The book is called A Philosophy of Walking, written by a French author, Frederic Gros. It was published in 2011 and translated into English in 2015.
I read the 227-page book in two sittings. I urge anyone who regularly walks for fitness or recreation or meditation or for no reason at all to read this wonderful book. It covers all the various philosophies of walking as demonstrated/propounded by some of the great walkers of all time, from Thoreau to Nietzsche to Wordsworth to Gandhi. Interestingly enough, I wrote a book about walking that demonstrated my philosophy of walking and my philosophy was not represented in Gros’ tome. That didn’t bother me in the least and I feel no need to expound my philosophy here. You can read the book if you want.
I’ve read a lot of essays and books about walking, and even taught a walking-themed writing workshop to teenagers and adults, but I was delighted to learn some fantastic new anecdotes about walking, such as Nietzsche saying that a question a writer should always ask of a book he or she is writing is: does it walk? I love that! And it’s very true.
Some other thoughts generated by reading this book were:
I never got my writing life going until after moving to the Oregon Coast in 1997 and I started walking with my dogs, on the wildlife refuge, on beaches, in clearcuts, thousands and thousands of miles, almost exclusively with dogs. When the dogs passed away, I kept walking and the writing kept coming. And when my life blew up to smithereens, I kept walking and walking, for survival, and the writing kept coming and coming.
Now I am walking and walking into the homeless crisis and writing and writing about it.

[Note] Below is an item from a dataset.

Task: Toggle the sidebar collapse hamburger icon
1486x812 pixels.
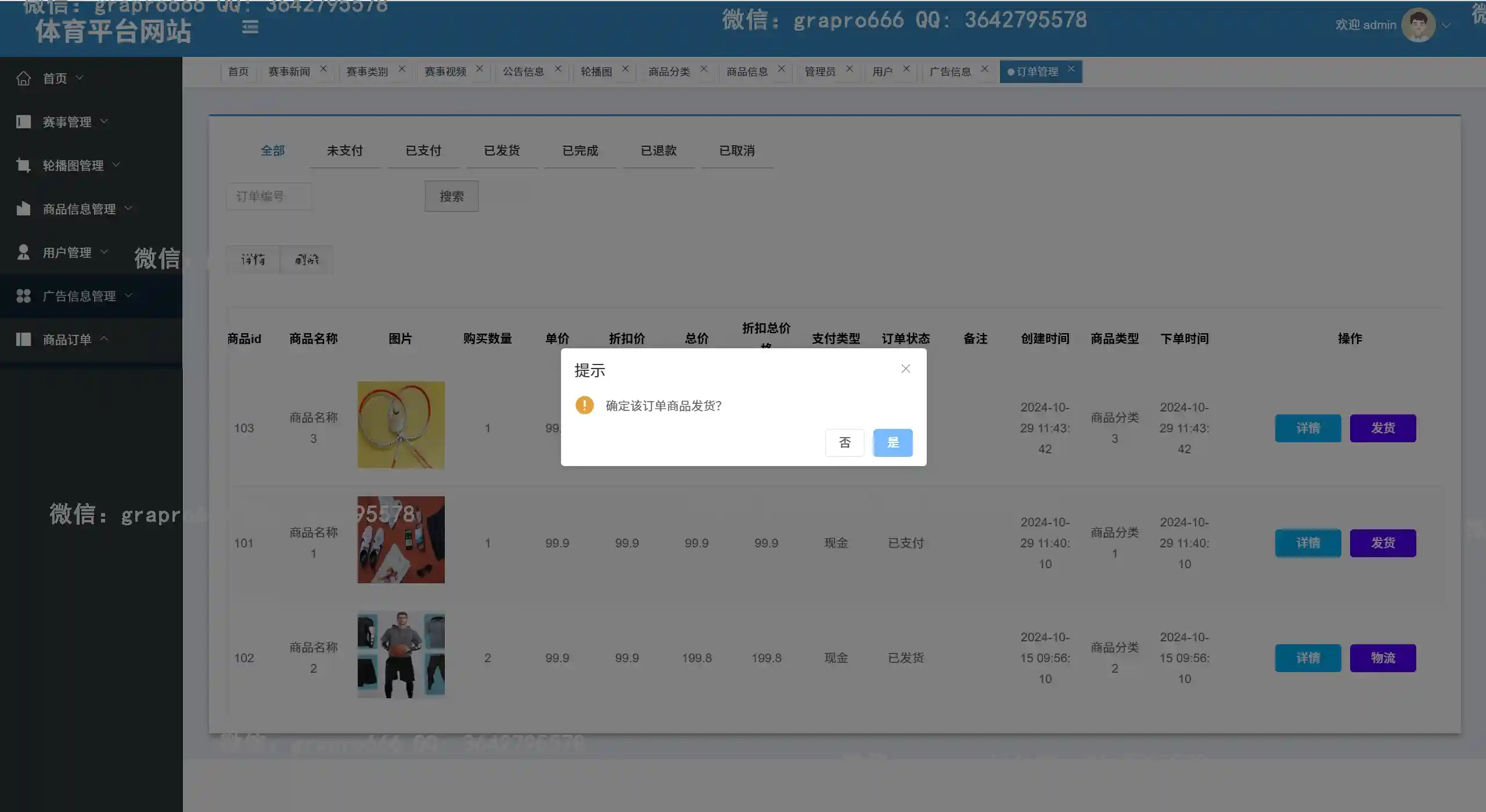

Walking is how I discovered it, several years ago on a remote stretch of the Southern Oregon Coast, and walking is how I almost exclusively encounter it now in the big city. Whatever the literary outcome that results of these encounters, which are always random, I must consider how walking into, through, and around the homeless and their various domiciles and encampments has shaped the writing about them, if such a thing is possible. It is certainly a unique way to tell a story, by walking right into it, but I used exactly the same approach with my book about walking, which wasn’t about walking at all.
Finishing A Philosophy of Walking made me wonder: If I couldn’t walk anymore, would I stop writing?
Here’s an arresting line written by Gros: writing ought to be this: testimony to a wordless, living experience.
Is that what I am doing with this subject? I’m going for a walk to think about it.